Why NBC? Why?

Why NBC?  Why?

Ok, now who is excited?  Come on, Connor McDavid gets three games on NBC networks for the 2017-18 regular season.  You know what is better?  Las Vegas getting five games, because it is always much better to see a team who has not played one second of NHL hockey over the second-best player (arguable the best), in the world!

It is here everyone!  NBC has posted its schedule for the upcoming season and yes, they continue to not make sense.  Chicago, whose top players are almost all over 30, leads the way with 17 appearances.  The Blackhawks have talent but are their dominant days over?  Not far behind we have Philadelphia with 16, then Pittsburgh (surprise, surprise) and Detroit with 15.  You have not read incorrectly: Two non-playoff teams have over 5 times the amount of games on national television than McDavid or Austin Matthews (3).

It is no surprise that the All-Star games of almost all other major sports leagues in the United States achieved higher ratings than Game 6 of the Stanley Cup Finals.  The NHL, as well as NBC, fails to use its best young players to market the sport.  Instead of viewing McDavid dangle opponents out of their jocks, spectators have the pleasure of getting a nap in when the Detroit Red Wings are on.  How can the NHL expect to earn fans when its biggest television outlet in the U.S. thinks that Buffalo and Columbus is the right fit for “Rivalry Night?” Or are they waiting for the Sabres to be in the Cup Finals since Buffalo was leading the ratings race for cities without teams competing?  Either way, it is hard to applaud NBC’s effort to create a “diverse schedule” when a brand-new team receives more national games than some of its most exciting young talent.

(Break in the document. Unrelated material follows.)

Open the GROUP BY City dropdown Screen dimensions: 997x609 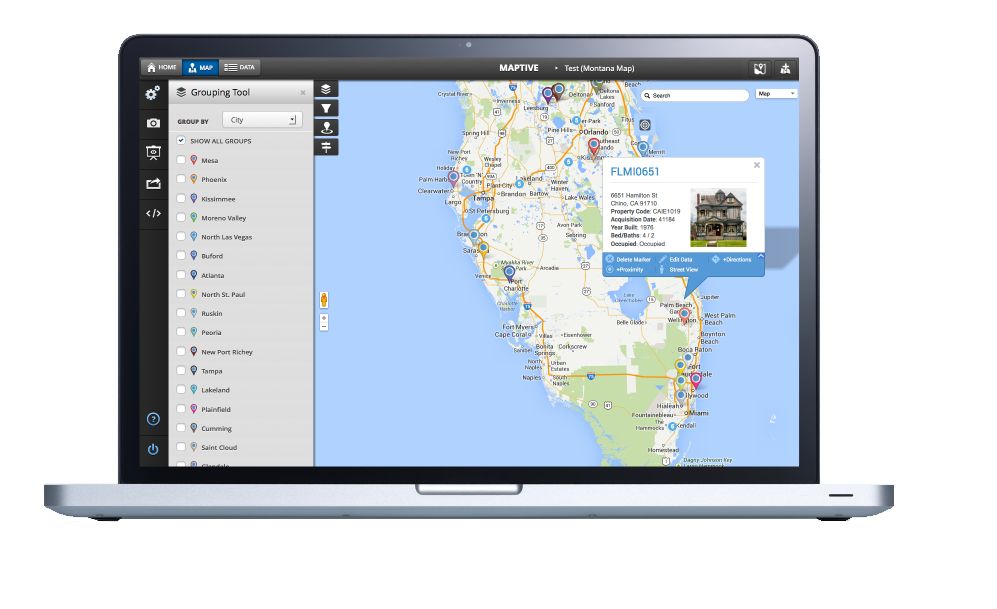(x=262, y=118)
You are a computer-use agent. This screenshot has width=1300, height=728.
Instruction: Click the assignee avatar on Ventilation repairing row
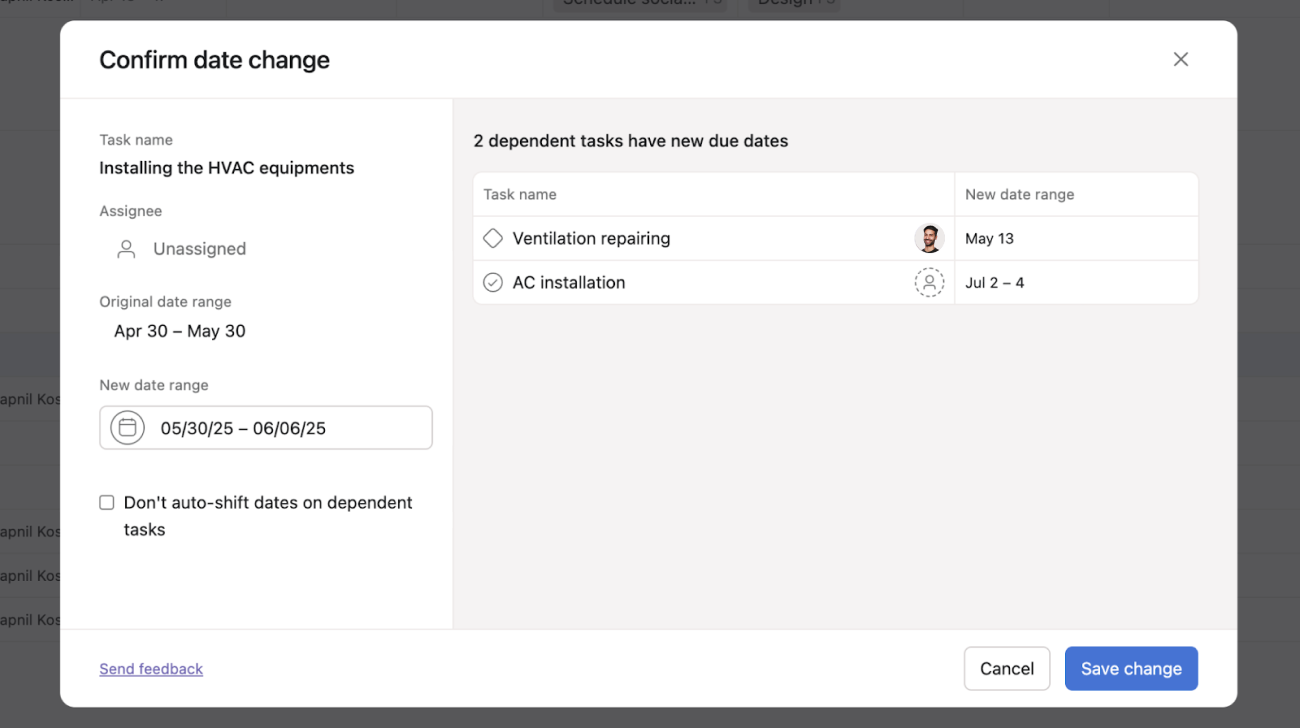pos(929,238)
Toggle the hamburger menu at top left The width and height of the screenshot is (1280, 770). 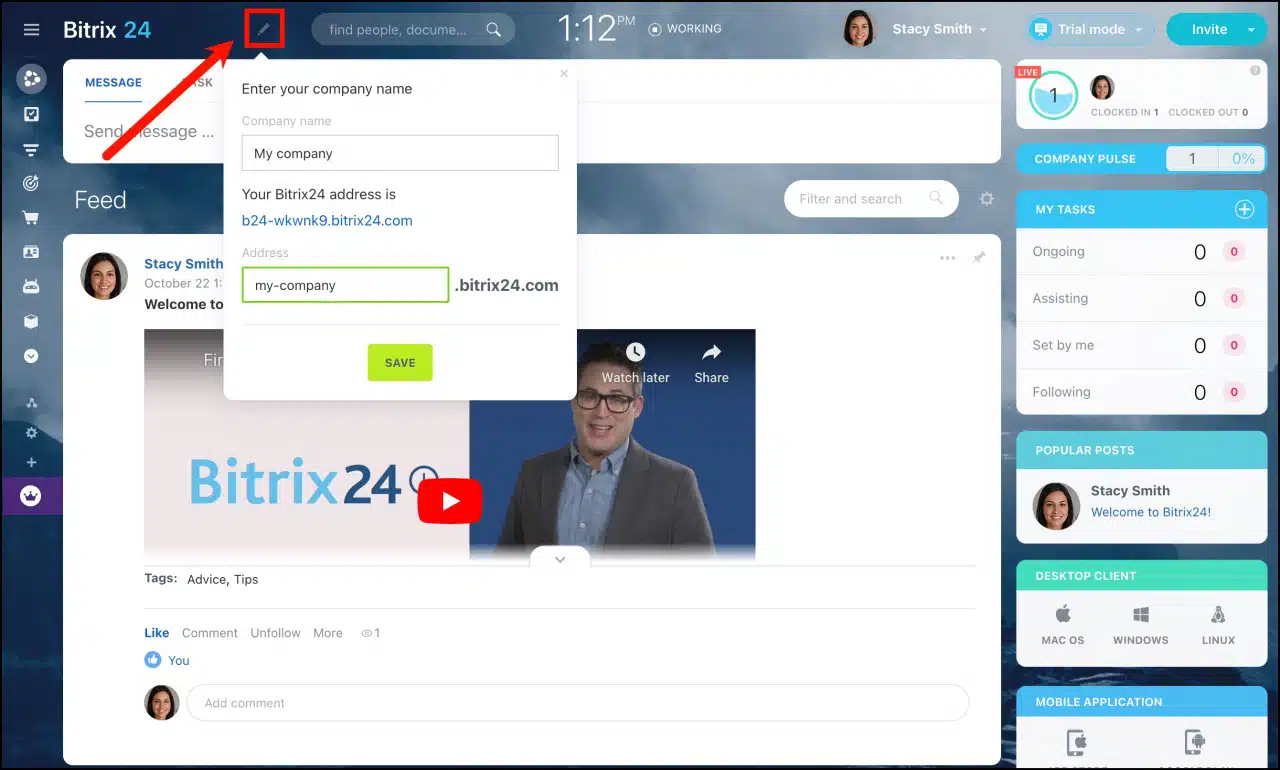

When I said that the NHL needed to make its game more exciting with more offense on Twitter, I was told that “it was the kind of thing that hockey fans who aren’t really hockey fans say.”  As a fan, I should be able to want more out of a sport I enjoy instead of waiting 10 minutes to review if a skate was a millimeter off the ice.  It is even more alarming when the commissioner of the sport acts like everyone loves the game right now when that is far from the truth.  Based on the decisions for hockey on NBC, the league is still not getting the message despite ratings that show an evident lack of interest in the sport.